Fish-derived omega‑3 fatty acids include eicosapentaenoic acid (EPA) and docosahexaenoic acid (DHA). EPA exerts well-documented anti-inflammatory effects: EPA competitively inhibits the production of proinflammatory cytokines such as prostaglandin E2 (PGE2) from arachidonic acid (AA), and leads to the production of anti-inflammatory cytokines by the cyclooxygenase (COX) enzymes. EPA may also influence cell signaling and neurotransmitter production in the brain. EPA has also been shown to lower cortisol levels in patients with major depression, equally to antidepressants (fluoxetine).

An extensive body of research indicates that EPA exerts powerful antidepressant and mood-stabilizing effects. Data from many randomized trials and several meta-analyses show that EPA improves mood in patients with depression and bipolar disorder, as well as in patients with depressive symptoms but not necessarily meeting the criteria for major depression. Notably, a meta-analysis found that supplements with EPA content greater or equal to 60% showed benefit on standardized mean depression scores, with an effect size of approximately 50%, while supplements with less EPA were ineffective.

EPA has also been shown to improve the effectiveness of antidepressants. In one study, 42 subjects were randomized to receive 1,800 mg EPA and 400 mg DHA in addition to citalopram (antidepressant), compared to citalopram alone. After nine weeks, patients receiving both citalopram and EPA demonstrated significantly greater improvement in Hamilton Depression Rating scale scores over time, starting at four weeks.

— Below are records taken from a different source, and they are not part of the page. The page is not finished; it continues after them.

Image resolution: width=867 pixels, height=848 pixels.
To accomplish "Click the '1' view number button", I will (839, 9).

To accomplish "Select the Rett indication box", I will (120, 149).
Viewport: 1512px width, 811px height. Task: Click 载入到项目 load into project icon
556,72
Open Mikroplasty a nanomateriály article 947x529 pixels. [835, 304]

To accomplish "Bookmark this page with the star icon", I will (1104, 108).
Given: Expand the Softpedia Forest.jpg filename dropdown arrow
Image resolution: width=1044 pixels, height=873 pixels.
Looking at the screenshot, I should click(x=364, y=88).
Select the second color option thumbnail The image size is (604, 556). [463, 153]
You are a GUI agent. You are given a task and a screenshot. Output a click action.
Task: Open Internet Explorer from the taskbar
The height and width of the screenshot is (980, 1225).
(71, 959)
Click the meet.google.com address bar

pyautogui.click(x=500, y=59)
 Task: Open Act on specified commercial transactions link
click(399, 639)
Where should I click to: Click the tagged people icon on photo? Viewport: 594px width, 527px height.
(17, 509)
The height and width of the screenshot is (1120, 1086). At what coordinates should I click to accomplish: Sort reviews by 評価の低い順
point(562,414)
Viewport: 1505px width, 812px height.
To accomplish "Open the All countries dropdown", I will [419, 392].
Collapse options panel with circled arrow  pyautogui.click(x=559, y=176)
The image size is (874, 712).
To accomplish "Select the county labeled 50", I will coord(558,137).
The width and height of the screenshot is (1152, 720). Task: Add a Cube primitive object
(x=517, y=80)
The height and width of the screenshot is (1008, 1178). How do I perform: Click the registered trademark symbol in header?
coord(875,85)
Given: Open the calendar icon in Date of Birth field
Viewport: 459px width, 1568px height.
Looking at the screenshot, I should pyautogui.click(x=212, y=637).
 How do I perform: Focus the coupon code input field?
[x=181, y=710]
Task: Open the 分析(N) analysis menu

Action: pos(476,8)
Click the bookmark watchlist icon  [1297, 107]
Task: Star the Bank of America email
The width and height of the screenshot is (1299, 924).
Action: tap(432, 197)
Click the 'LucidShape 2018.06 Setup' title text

Another study examined the effects of EPA alone (1000 mg), fluoxetine alone (20 mg), or both combined for eight weeks on patients with major depression. This study showed that EPA alone and fluoxetine alone were equally effective in managing the symptoms of depression; however, their combination resulted in the best improvement. The EPA-and-fluoxetine combination was significantly better than fluoxetine or EPA alone from the fourth week of treatment. Response rates, defined as a 50% or greater decrease in baseline depression score, were 50%, 56%, and 81% in the fluoxetine, EPA, and combination groups, respectively.

 

References

Jazayeri, S., et al. “Effects of eicosapentaenoic acid and fluoxetine on plasma cortisol, serum interleukin‑1beta and interleukin‑6 concentrations in patients with major depressive disorder.” Psychiatry Research, Vol. 178, No. 1 (2010): 112–115.

Mocking, R.J., et al. “Meta-analysis and meta-regression of omega‑3 polyunsaturated fatty acid supplementation for major depressive disorder.” Translational Psychiatry, Vol. 6 (2016): e756.

Grosso, G., et al. “Role of omega‑3 fatty acids in the treatment of depressive disorders: A comprehensive meta-analysis of randomized clinical trials.” PLoS One, Vol. 9, No. 5 (2014): e96905.

Sublette, M.E., et al. “Meta-analysis of the effects of eicosapentaenoic acid (EPA) in clinical trials in depression.” The Journal of Clinical Psychiatry, Vol. 72, No. 12 (2011): 1577–1584.

Gertsik, L., et al. “Omega‑3 fatty acid augmentation of citalopram treatment for patients with major depressive disorder.” Journal of Clinical Psychopharmacology, Vol. 32, No. 1 (2012): 61–64.